Update, August 26, 2022: Since this fact check published, the Voice of America's Georgian news service published an extensive interview with an engineer from the Zaporizhzhia nuclear plant. He confirmed that Russian forces staged artillery and other military equipment in and around the site. He said Russian forces bombed areas near the plant in an apparent effort to cast the Ukraine military as the attacker.
On August 19, Russian President Vladimir Putin told French President Emanuel Macron the Ukrainian army was threatening a nuclear catastrophe.
Recapping a phone call between the leaders, the Kremlin news service reported:
“Vladimir Putin, in particular, stressed that the regular strikes on the Zaporizhzhia Nuclear Power Plant by the Ukrainian military creates the danger of a major nuclear disaster that could lead to radiation contamination of vast territories.”
Trouble is, Russia is creating the problem. Multiple reports say Russia has threatened the plant and is using it as a military base and shield for lobbing artillery across the Dnipro River. Ukraine denies shelling the plant and says Russia is doing so.
On March 4, Dmitry Orlov, the mayor of Enerhodar, where the plant is located, said the Russian army was continuously shelling the facility’s buildings and had caused a fire.
According to Petro Kotin, the head of Energoatom, the Ukrainian state nuclear power station operator, 500 Russian soldiers are at the plant along with rocket launchers.
“They [Russian forces] use it [the power plant] like a shield against the Ukrainian forces because nobody from Ukraine is going to do something,” Kotin told the BBC in early August.
According to the Institute for the Study of War (ISW), a Washington, D.C., think tank, Russian troops stationed at the plant may be trying to provoke Ukraine to retaliate.
“Russian forces are likely using Ukraine’s Zaporizhzhia Nuclear Power Plant (NPP) in Enerhodar to play on Western fears of a nuclear disaster in Ukraine, likely in an effort to degrade Western will to provide military support to a Ukrainian counteroffensive,” the ISW wrote on August 3.
The Insider, a Latvian independent online newspaper, reported on August 5 that Russian troops had mined parts of the plant, including turbine rooms, and was storing ammunition there. The Insider cited its sources at Zaporizhzhia and video footage.

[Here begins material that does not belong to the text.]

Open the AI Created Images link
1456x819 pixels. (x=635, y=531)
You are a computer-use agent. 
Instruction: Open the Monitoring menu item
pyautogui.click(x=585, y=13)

On August 11, Britain’s The Times newspaper published a video from Zaporizhzhia employees that captured the sound of mortars being fired and landing nearby. Only a second or two passed between the sound of a mortar being fired and its explosion on impact.
Energoatom head Kotin said the short time interval meant the fire was coming from nearby Russian troops.
Before the shelling, Russian troops left their positions and hid in a bunker, while Ukrainian workers remained in place, the Times reported.
On August 12, the BBC published interviews with employees of Zaporizhzhia in which they said Russian troops were using the plant as a base and holding the employees hostage.
Former plant metalworker Serhiy Shvets managed to move to the territory controlled by Ukraine. In an interview with The New York Times, he said he was worried about the Zaporizhzhia plant, the city and the world. The plant is under the control of the Russian military, which knows very little about nuclear power safety. “They are like a monkey with a grenade, not really understanding the threat they are posing,” he said.
On August 14, 42 countries, including the United States, Japan and the United Kingdom, along with the European Union, demanded that Russia immediately withdraw its military forces and all other unauthorized personnel from the plant.
“[I]t is undeniable that Russia’s invasion and its continued presence at Ukraine’s nuclear facilities significantly raise the risk of nuclear incidents and accidents,” they said.
The Russian Foreign Ministry has rejected calls to demilitarize the area around the plant.
The Russian occupiers tortured employees of the Zaporizhzhia to force them to operate the facility, said Energoatom head Petro Kotin. In an interview with Sky News, he expressed hope that independent international inspectors would be able to visit the plant in the next ten days.